Discussions held on developing a toolkit for government policy to prevent violence against women
 
While in Geneva, Wells had discussions with UN Women to sponsor the design of a toolkit that could support governments around the world to develop comprehensive strategies to engage men and boys in violence prevention.
 
“We are hoping to partner with UN Women to create tools that governments and policy makers can use to embed in their violence against women prevention plans. I feel this is a major piece currently missing in the international context and believe this would add considerable value to advancing gender equality and stopping violence against women globally,” she says.
 
Dr. Barrie Strafford, the philanthropist who, along with the Alberta government, provided the initial funding for the Brenda Strafford Chair, had a favourite Gloria Steinem quote he would carry in his briefcase: “We are still standing on the bank of the river, rescuing people who are drowning,” Steinem famously told the Commonwealth Club in San Francisco in 2002. “We have not gone to the head of the river to keep them from falling in.
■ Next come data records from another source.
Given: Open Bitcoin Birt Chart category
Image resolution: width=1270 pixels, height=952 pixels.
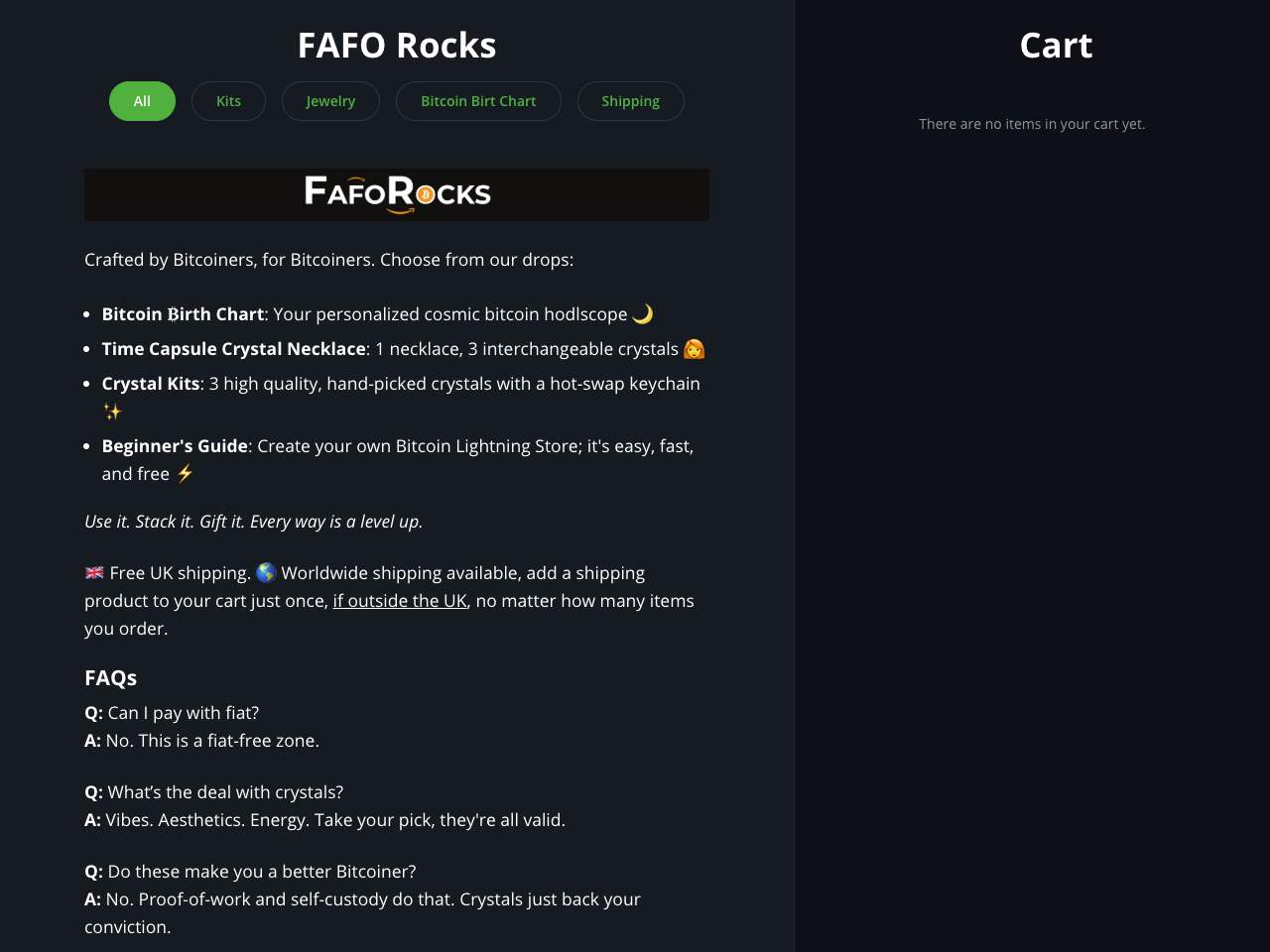Looking at the screenshot, I should (x=478, y=101).
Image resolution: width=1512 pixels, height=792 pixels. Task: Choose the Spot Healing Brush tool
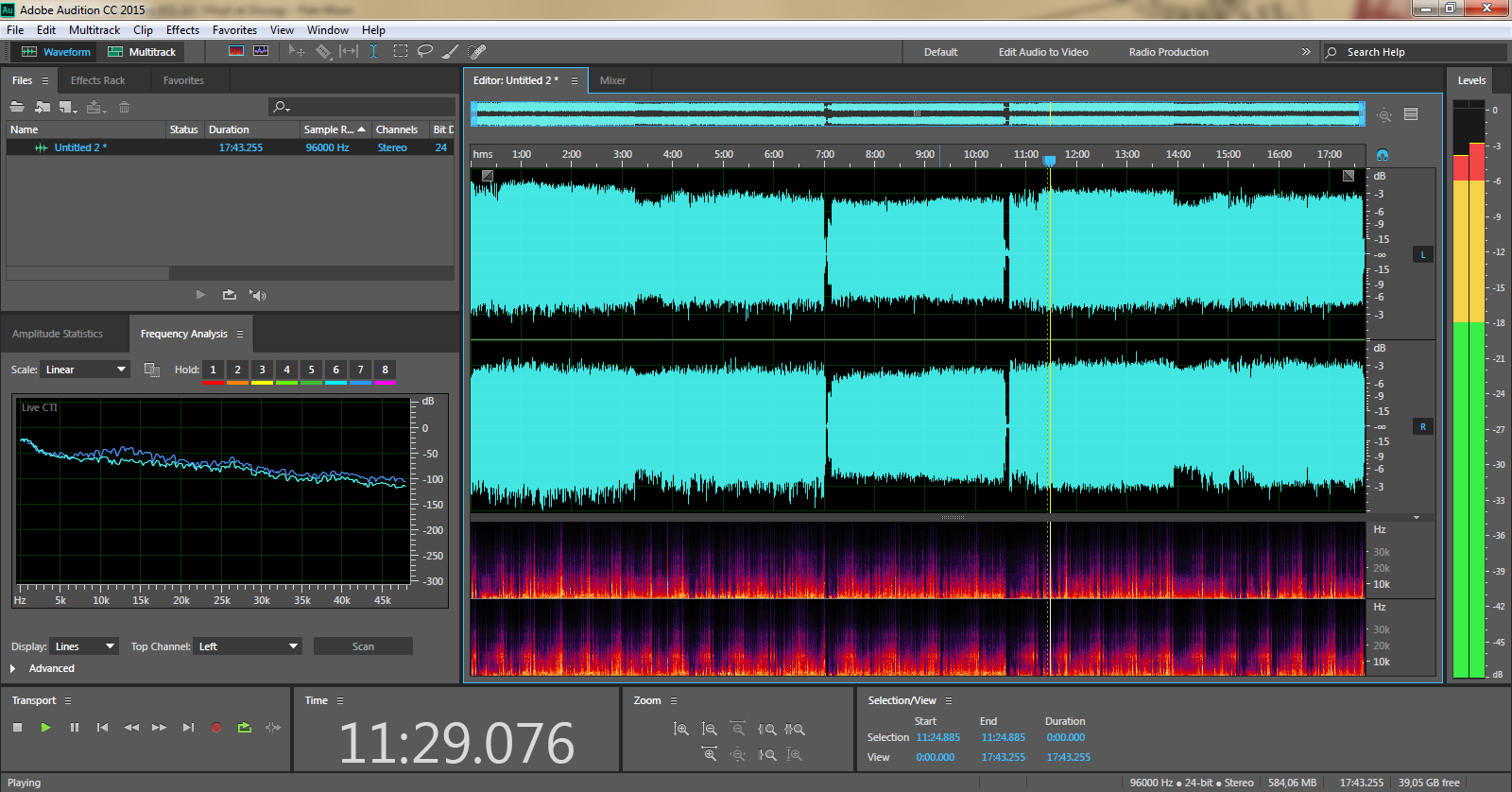[477, 51]

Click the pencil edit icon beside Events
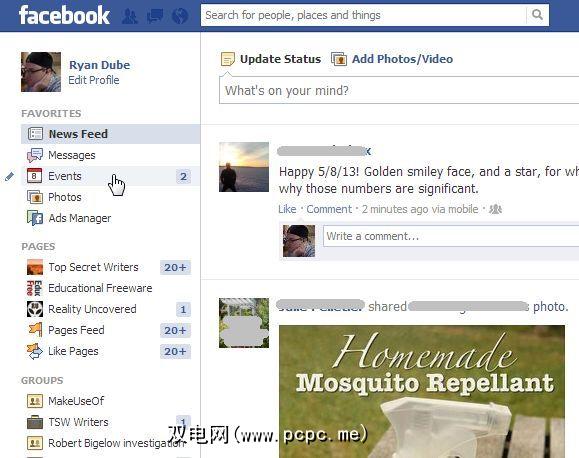[10, 177]
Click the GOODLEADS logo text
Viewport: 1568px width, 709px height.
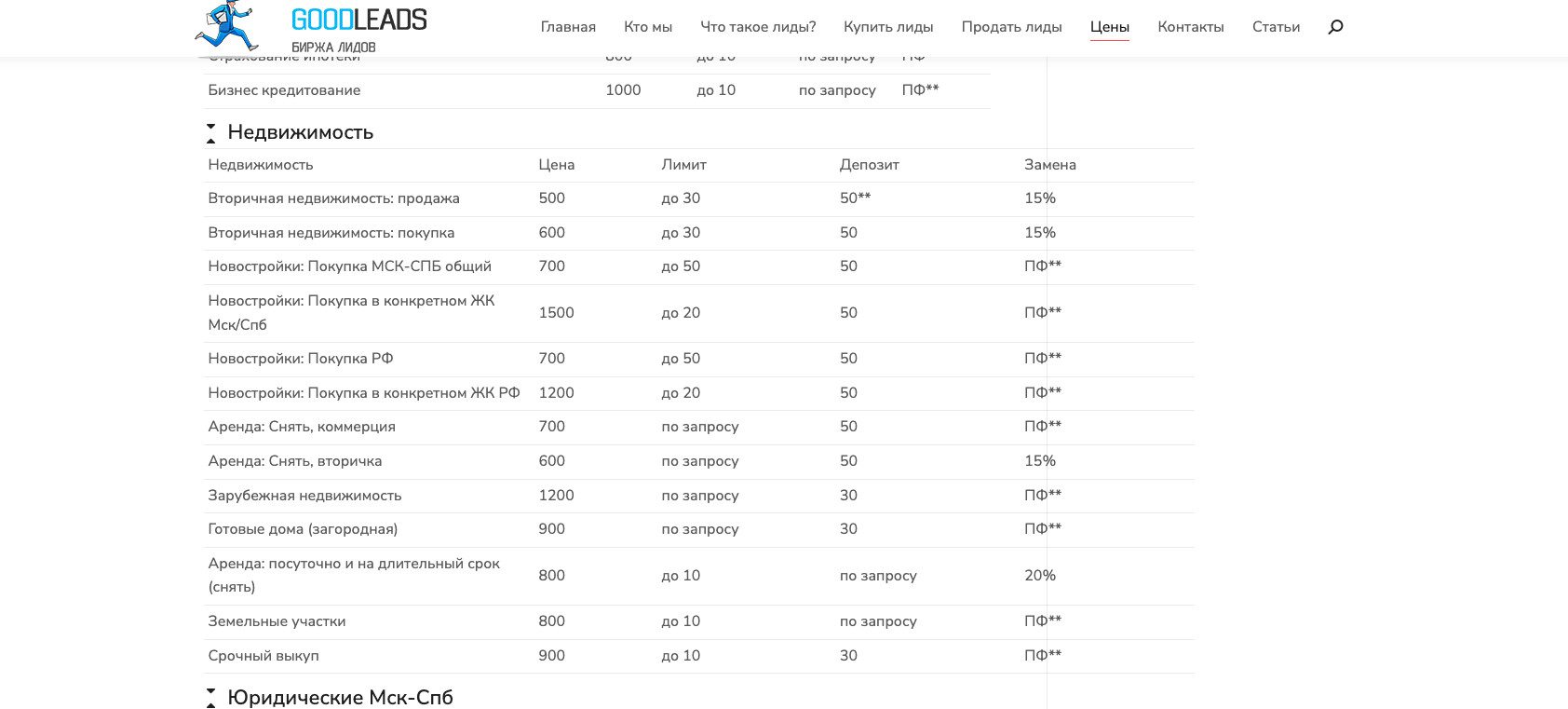[x=358, y=20]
That is the 21st century task.”
 
Wells focuses on increasing gender equality through working with men and boys
 
In that light, it seems clear that Wells’s work with the United Nations is a strong attempt to intervene at the head of Steinem’s metaphorical river on an international scale. Shift’s purpose is to enhance the capacity of policy-makers, systems leaders, clinicians, service providers and the community at large to significantly reduce the rates of domestic violence and violence against women — which leads back to why Wells's focus has been on increasing gender equality through working with men and boys.
 
“We need healthy non-violent men and boys as allies, leaders, partners and violence disruptors,” she says. “We need to promote healthy, non-violent masculinities as the norm. Men and boys must be part of the solution to stop violence against women.”